Leafy Awakenings

By on July 25, 2018

Former Artlab artist-in-residence will create a forest in ‘the Fishbowl’

JACKSON HOLE, WY – Trevor Amery was headed to Finland for a two-month art residency when security at an international airport confiscated his oil paints. He had carefully wrapped and secured his equipment, but that wasn’t enough for security agents. They told him someone recently checked cans of paint that exploded on an aircraft. Despite Amery’s insistence that his paint tubes would not explode, they wouldn’t let him fly them the rest of the way.

Amery had two months devoted to making art in a rural community and no paint. Since he couldn’t immediately start work, he borrowed a bike and explored the countryside where he fell in love with “insanely ornate” piles of firewood people had outside their homes. Unable to paint, he began to experiment with wood.

That 2011 residency changed everything.

The artist realized he could be out in the world, not holed up in a studio, making art that engaged nature and transformed spaces. His latest installation, “Consciousness Among the Trees,” follows in that vein. Using firewood and an eclectic mix of other objects—including a canoe—he transforms the courtyard space at the Center for the Arts.

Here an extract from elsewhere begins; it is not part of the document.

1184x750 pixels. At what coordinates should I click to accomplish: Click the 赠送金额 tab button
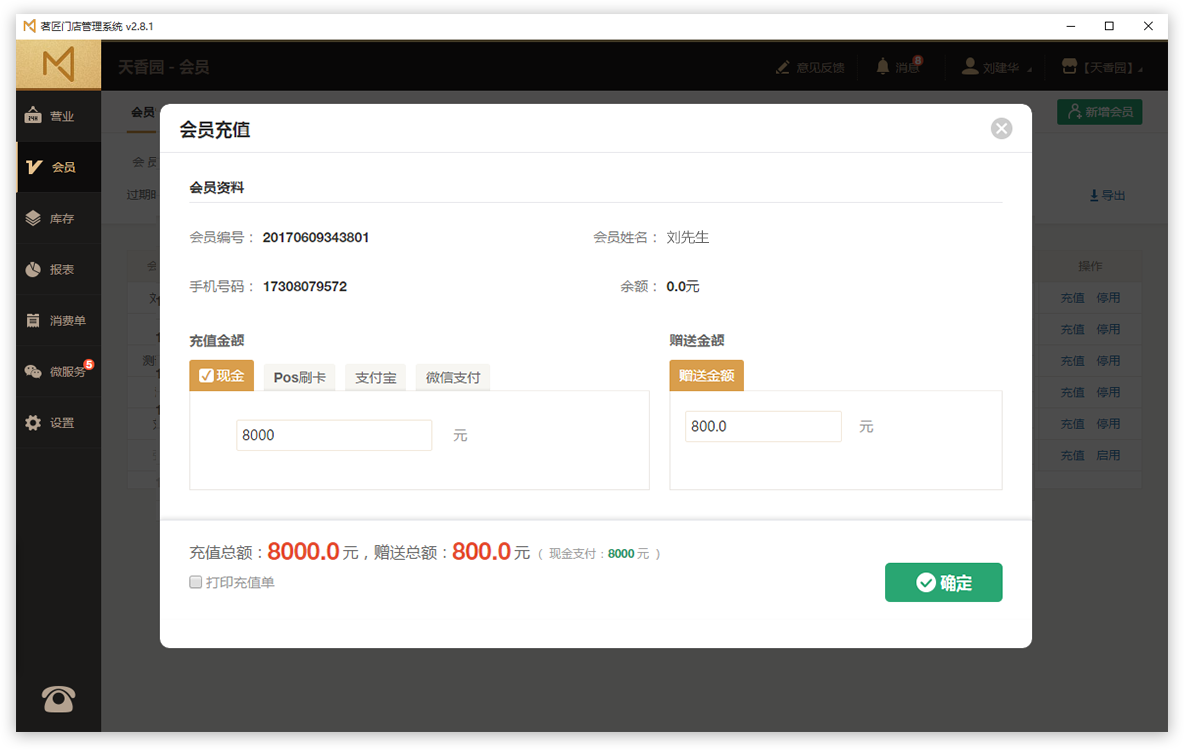tap(706, 376)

Amery will use firewood collected in this area as a building block for sculptures that will also incorporate found objects and other items, such as unfired clay pots, in a show that he calls an exploration of architecture and materials. It is partially inspired by science, like new research exploring how trees can communicate with each other, he said.

The installation is a collaboration between the Center for the Arts and Teton Artlab. Each summer, the two organizations partner to host one of Artlab’s former international artists-in- residence for an exhibition, said Carrie Richer, creative initiatives director at the Center for the Arts.

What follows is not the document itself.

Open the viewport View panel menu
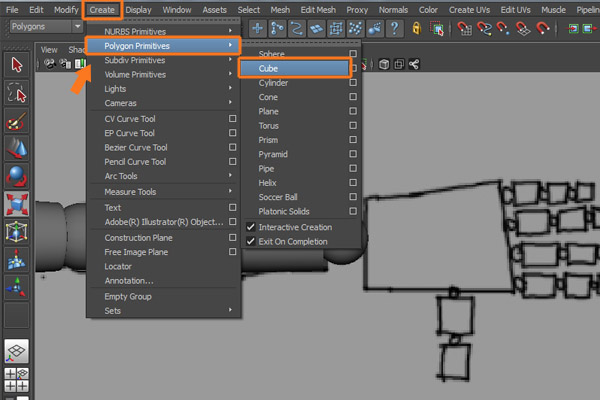Screen dimensions: 600x400 [49, 49]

A key part of Artlab’s mission is to bring renowned artists from around the world to Jackson, but while in residency the artists are usually focused on their process and creating work in the studio, Richer said. This annual show is a chance to share their finished work with the community.

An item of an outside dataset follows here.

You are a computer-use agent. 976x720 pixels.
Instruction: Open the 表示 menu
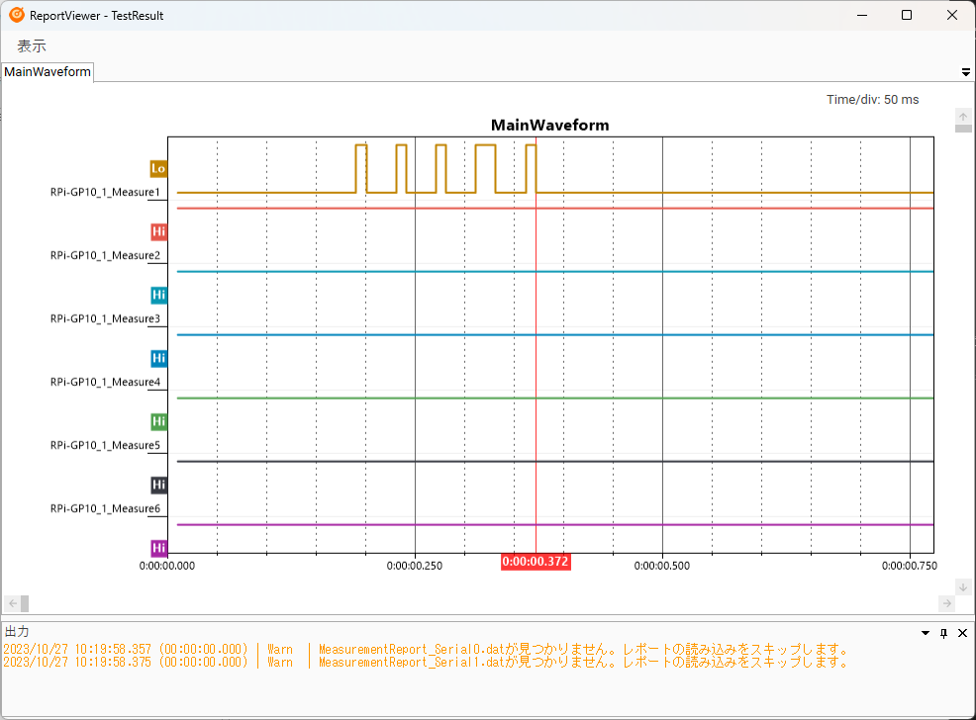pyautogui.click(x=31, y=46)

Amery has “really elegant aesthetics in his work,” Richer said. He uses rough and natural materials and a more organic process, but one thing that distinguishes him is the artist’s “polished final result.”

Amery’s work is place-based and he is known for transforming spaces, Richer said. While he has a concept for the installation, he’ll also spend a few weeks playing with wood and materials to see what happens.

The outdoors are directly linked to his work, which connects to the Jackson lifestyle, Richer said.

Amery also explores how things deteriorate and change in weather and the environment. Richer said the courtyard is semi-protected, but also offers some exposure to the elements and makes it a perfect place to watch organic materials change over time.

Amery recently began his installation with the aid of volunteers who helped collect firewood. People are welcome to stop by the courtyard before the installation opens and visit with Amery. Coined “the Fishbowl,” the space engenders artist and community engagement because artists are visible from a variety of angles while they work, Richer said.

Amery grew up in upstate New York in the Hudson Valley. He attended the Maryland Institute College of Art in Baltimore where he studied painting. The classic techniques he learned in glazing and layering are evident in his sculpture work.

“I love process,” he said. “I never cared if something looked like photo realism. I like to deconstruct stuff.”

The artist went to graduate school in San Diego, which is now his home base.  

Consciousness Among the Trees explores how he can transform firewood. It’s about giving something we often see stacked near a house a new form and purpose—at least for a while.

The installation comes down October 3, just in time for Amery to donate the firewood used in the exhibit to Teton Artlab and area artists.

 

Trevor Amery hosts an artist talk noon to 1 p.m. Thursday. An opening reception for Consciousness Among the Trees is 5:30 to 7 p.m. Friday in the courtyard at the Center for the Arts.